The point of all this is that the error rates are quite erratic, so you need to look at them before choosing which model you use!
So far we’ve built our models from scratch. But you can also build on top of an existing model.
Even though it’s never seen typewriter text or ALLCAPS, the default Ocropus model presumably knows a lot about Latin characters and the relationship between them in English words. And I trust the Ocropus developers to build a good Ocropus model far more than I trust myself.

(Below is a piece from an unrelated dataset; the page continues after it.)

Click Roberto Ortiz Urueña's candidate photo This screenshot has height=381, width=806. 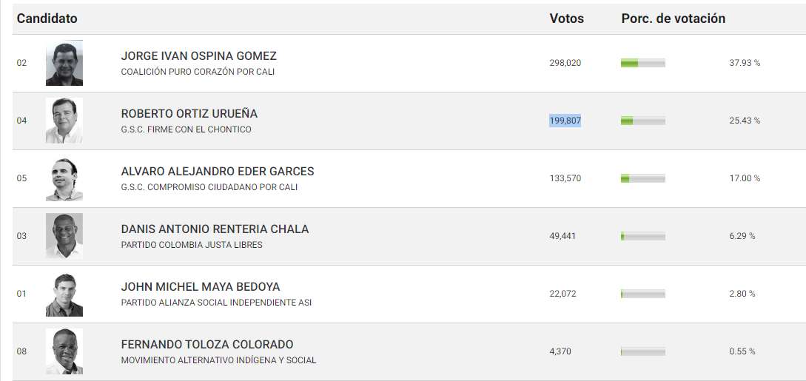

You train on top of an existing model using the --load
option:
ocropus-rtrain --load en-default.pyrnn.gz -o my-model *.png
Here’s what the error rate looks like:
Now we’re getting somewhere: the error rate gets all the way down to 0.277%!
Something interesting happens when you get the error rate significantly below 1%. The “mistakes” that the model makes are quite likely to be errors that you made while transcribing truth data! I noticed that I misspelled some words and even hallucinated new words like “the” into some of the lines.

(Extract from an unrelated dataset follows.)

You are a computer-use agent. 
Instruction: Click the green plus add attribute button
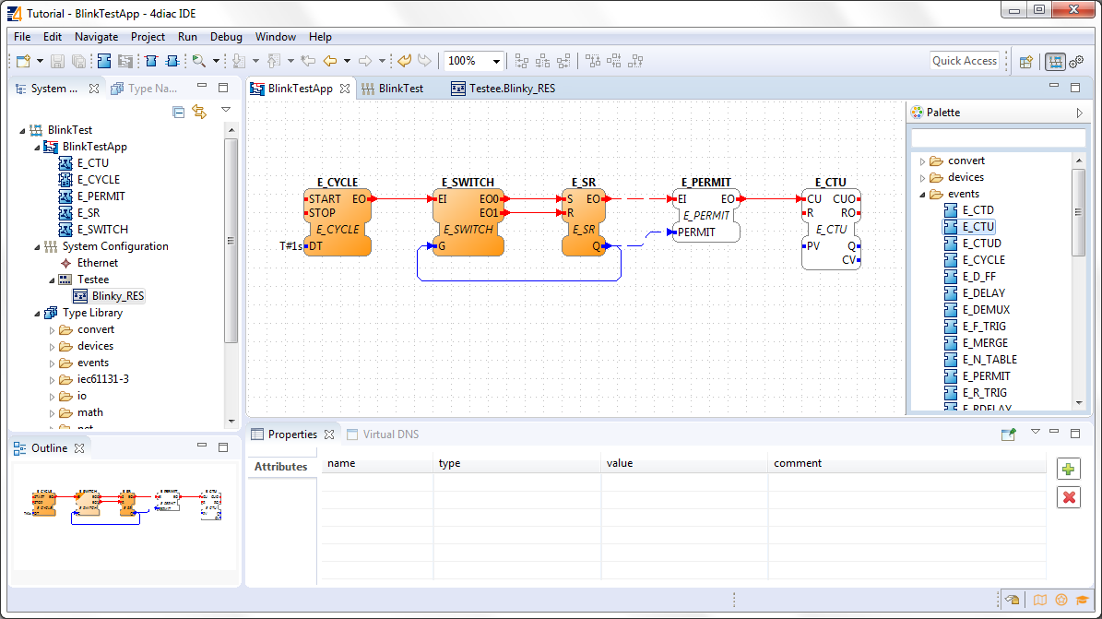(x=1069, y=469)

Even crazier, there were typos in the original images that I subconsciously corrected:
(Look at the second to last word.)
A model with a 0.2% error rate is good enough to produce readable text. For example, here’s what it produces for the image from the last post:
→ Clinton Street, south from Livingston Street.
→ P. L. Sperr.
→ NO REPRODUCTIONS.
→ August 5, 1934.
i.e. it’s perfect. Here’s the output of the Neural Net for the last line:
Compare that to what it was before:
There’s still some ambiguity around 5
/S
, but it makes the right call. The
a
vs s
error is completely gone.
At this point the model is good enough. If I were to improve it further, I’d either improve my image cropper or incorporate some kind of spell checking as a post-processing step.
The behavior of the models as they’re trained is sometimes inscrutable. Finding a good one involves a lot of trial and error. To avoid flailing, measure your performance constantly and keep a list of ideas to explore. “Train a model starting with the pre-built one” was item #6 on my list of ideas and it took me a while to get around to trying it. But it was the solution!
If you’re feeling lost or frustrated, go generate some more training data. At least you’ll be doing something useful.
At the end of the day, I’m very happy with the OCR model I built. Ocropus has some rough edges, but it’s simple enough that you can usually figure out what’s going on and how to fix problems as they come up. And the results speak for themselves!